-- Your objective --
In the text about Bai's career, reproduce everything from "Before joining the" down to "Institute of Politics." word for word.

-- Document extract --

* * * *

Before joining the staff of New York Times Magazine, Bai was city desk reporter for the Boston Globe and a national correspondent for Newsweek magazine. In 2001, Bai was a fellow at Harvard Institute of Politics at Harvard Kennedy School at Harvard University, where he led a seminar on the next generation of political journalism. He has also been a fellow at the Hoover Institution at Stanford University and the University of Chicago Institute of Politics.

Other work by Bai for the New York Times Magazine has included cover stories on John McCain's philosophy about war and Barack Obama's strategy to win over white men, as well as a much-discussed cover essay, "Is Obama the End of Black Politics?". During the 2008 primaries, Bai wrote an online blog, The Primary Argument, on The New York Times website. He also wrote a personal essay about his Japanese American in-laws for the anthology, I Married My Mother-in-Law: And Other Tales of In-Laws We Can't Live With—and Can't Live Without, published in 2006 by Riverhead Books.

In a 2007 interview with the Progressive Book Club, Bai said his political work is more influenced by novelists writing about urban decline in America than by other political writers. "I think novelists have done a better job on the whole of describing the confusing moment we're in, in this post-industrial era", he said. "Writers like Philip Roth, Richard Russo (especially Empire Falls and Nobody's Fool and The Risk Pool), Richard Ford (especially The Sportswriter)—they've really tapped into a deep confusion."

==Books==
Bai's first book, The Argument, published in August 2007, is an account of the "new progressive movement" in America and the people who built it. The Argument was the only political book to be named a New York Times Notable Book for 2007.

His second book, All the Truth Is Out: The Week Politics Went Tabloid, was published by Alfred A. Knopf in 2014. It revisits the 1987 media scandalization of then-candidate Gary Hart. Part history, part memoir and part cultural critique, the book was seen as a sharp critique of his own industry. Bai discussed this aspect of the book on The Daily Show with Jon Stewart and on NPR's Fresh Air, among other venues. Reviewing All the Truth Is Out in The New York Times, Jack Shafer called it "a mini classic of political journalism". The New Yorkers media critic, Ken Auletta, wrote, "Bai's superb book provokes many questions, and I gulped it down in a single sitting".

==Movies and television==
Bai co-wrote the screenplay for The Front Runner, the cinematic version of All the Truth Is Out, along with the screenwriter Jay Carson and the film's director Jason Reitman. Starring Hugh Jackman, Vera Farmiga and J. K. Simmons, The Front Runner completed filming in Georgia in November 2017 and was released in November 2018. Another screenplay written by Bai and Carson, which tells the story of a massive class action suit against Chevron in Ecuador, was listed in the Hollywood Black List survey in 2016. Bai has also written for television, and in 2014, he played himself in two episodes of the Netflix series House of Cards, as part of a season-long storyline involving a magazine story he was writing in the show.

* * * *

-- Dataset excerpt --
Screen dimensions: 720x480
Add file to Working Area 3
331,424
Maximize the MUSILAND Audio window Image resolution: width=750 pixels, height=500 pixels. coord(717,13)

* * * *

-- Exercise output --
Before joining the staff of New York Times Magazine, Bai was city desk reporter for the Boston Globe and a national correspondent for Newsweek magazine. In 2001, Bai was a fellow at Harvard Institute of Politics at Harvard Kennedy School at Harvard University, where he led a seminar on the next generation of political journalism. He has also been a fellow at the Hoover Institution at Stanford University and the University of Chicago Institute of Politics.